[Commanding Heights : The Battle for The World Economy] is a documentary film based on a book by the same name written by Daniel Yergin and Joseph Stanislaw. [The Battle of Ideas], the first episode of this 3 parted documentary walks through aspects of 20th century world economy (to the era of Ronald Reagan and Margaret Thatcher to be exact.) and its most significant schools of ideas. ‘The Battle’ is basically a struggle between free market and government control in the era of globalization.
The documentary chose two iconic figures to represent this battle, John Maynard Keynes and Friedrich von Hayek. Keynes is a well-known economist who is thought to have created the concept of macroeconomics. He saw the errors of free market in the post war era and believed that through government regulation of the economy, those errors can be fixed. The film shows how the western civilization was fascinated by this idea and started owning or regulating the so-called ‘commanding heights’ of the economy. During the period between two World Wars, the world has experienced the collapse of capitalism and each parts of the world tried to manage through by adopting fascism, socialism, or communism. After the World War II, Keynesian view became a mainstream in the world economy.

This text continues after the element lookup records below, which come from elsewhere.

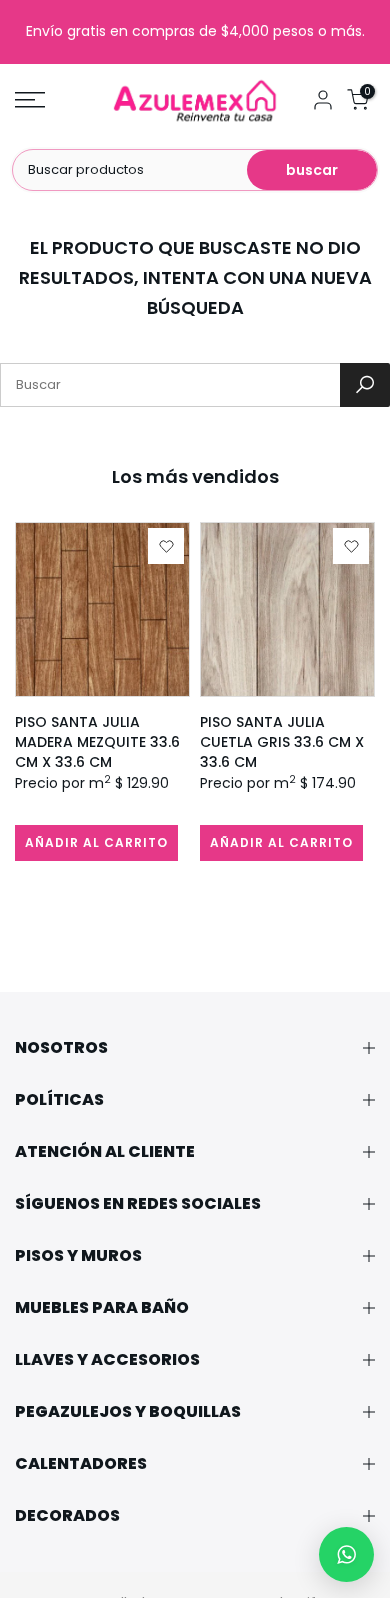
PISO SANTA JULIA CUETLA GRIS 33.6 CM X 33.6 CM (282, 742)
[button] (346, 1554)
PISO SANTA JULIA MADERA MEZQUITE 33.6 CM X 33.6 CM (97, 742)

The term <commanding heights> derives from Lenin’s speech. Lenin appealed to those who criticize his amendments regarding the Marxist communist economics, that as long as the government owns the ‘commanding heights’ of economy (major industries such as oil, finance, and steel) it is okay to let individuals have a bit of their properties. The Keynesian idea emphasizes that the government must have control over these ‘commanding heights’, and that is exactly what the most nations have done in the post war era. Whether they had a socialist, communist or capitalist regime, they all started to believe that more regulation means better economic outcome.
On the other hand, Friedrich von Hayek asserted the free market itself is the answer, not the government control. He is well-known by his sensational book called [The Road to Serfdom]. As he said in the interview, as Keynes’ idea became more and more accepted, his arguments became unpopular and unaccepted. The documentary walks through his footsteps from being in company of Ludwig von Mises, the Chicago school, to the Reaganomics and Thatcherism. Mises is described as an extreme libertarian who believes that markets always needed to be free from government meddling. He argued that socialist states cannot be successful because they lack a functioning price system to send the signals to consumers and producers, thus inducing a chaos. Though crude and extreme, this is what Hayek’s idea was based on; a fully functioning free market system without regulations.
The world economy thrived well based on Keynesian system for a while. Until they hit the obstacle called ‘stagflation’. Stagflation is a compound of stagnation and inflation. On the contrast to the traditional concept of relations between economic growth and price, the phenomenon called stagflation became a biggest rut that few Keynesian economists had any idea of getting out. This is where Ronald Reagan and Margaret Thatcher come into the picture. Both of these contemporary leaders of two major nations believed that restraining government spending and cutting regulations can save their economies. And apparently, they succeeded. The old half-century long dominance of Keynesian system was finally over. The film indicates at the end of the first episode, that in Britain and US the outcome of ‘the battle’ was decided at least for the time being.
A documentary film [Commanding Heights] seems like a graphic footnote for the history of modern economics. It emphasizes that in the era of globalization, it took not only technological or scientific breakthroughs, but the revolution of ideas regarding world economics. In this vivid comparison and historical course of the power struggle between market power and government control, one can peek the slightest hint of global economic system. The title itself is quite intriguing. Commanding heights is a term that may occur in combat strategies. It means that the authors of this documentary obviously define the relationship between market and government as a ‘clash’. It may be true. At least till the cold war system ended, a matter of government control was bound to be a major issue.
However, one might say that the real question lies in the balance of power. How much power is not excessive for the government to run its economy to ruins, or how much freedom should be given to the market to function without abnormalities? The question is always about the balance of that scale. There may be a perfect equilibrium, or not. The decision making process of every economic policy has been about finding that perfect spot. (This is bound of course only when the premises of our macroeconomics are assumed to be flawless. Who knows whether some of the variables are not found or considered yet?) A battle can create a whole new structure and chemistry for those who are part of it. I am not sure how the authors concluded the final outcome of the battle, but I am certain that in that process, economists will always learn from their predecessors’ mistakes and move forward.